The two tunnels were already due for major repairs following damage caused by 2012’s superstorm Sandy, but last month’s delays in the midst of a heat wave generated a renewed interest in the region’s aging infrastructure and what is – and isn’t – being done to fix it.

While federal officials have already said Gateway is their top rail priority, Amtrak doesn’t have the funds to cover the entire project’s cost on its own, which could climb as high as $15 billion. And so far it’s drawn only passing interest — and no firm funding commitments — from Gov. Andrew Cuomo in New York and Gov. Chris Christie in New Jersey. It was Christie who in 2010 killed the last major effort to replace the Hudson River tunnels over cost concerns.

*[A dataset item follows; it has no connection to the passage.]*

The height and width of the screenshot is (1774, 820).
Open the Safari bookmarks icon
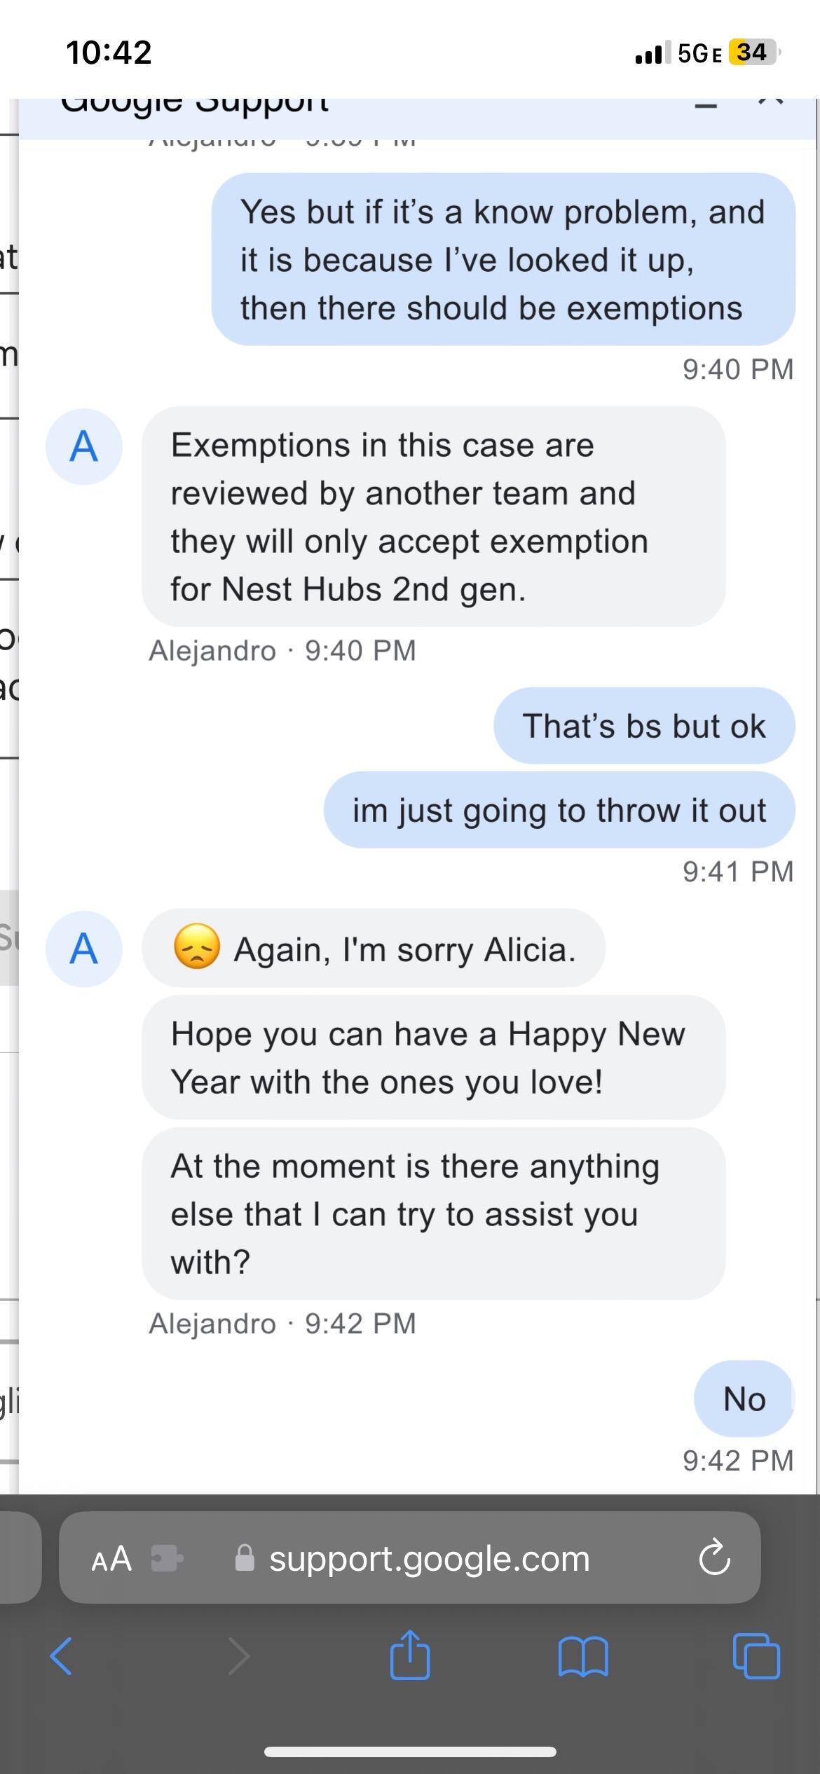point(583,1656)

“The tunnel repairs forced the diversion of Midtown Direct trains to Hoboken, severely overcrowded PATH trains and buses, and exacerbated traffic delays for motorists. We need to know why,” said Sen. Robert Gordon, the chair of the oversight committee.

“We also need to know what long-range contingency plans NJ Transit and Amtrak have in place in case one of these Sandy-damaged tunnels has to close not for a few hours, but for 18 months, sometime during the next 10 years before a new rail tunnel can be built,” said Gordon (D-Bergen). “We need to know the status of financing plans for Amtrak’s proposed Gateway rail tunnel, and what we need to do to expand trans-Hudson rail capacity.”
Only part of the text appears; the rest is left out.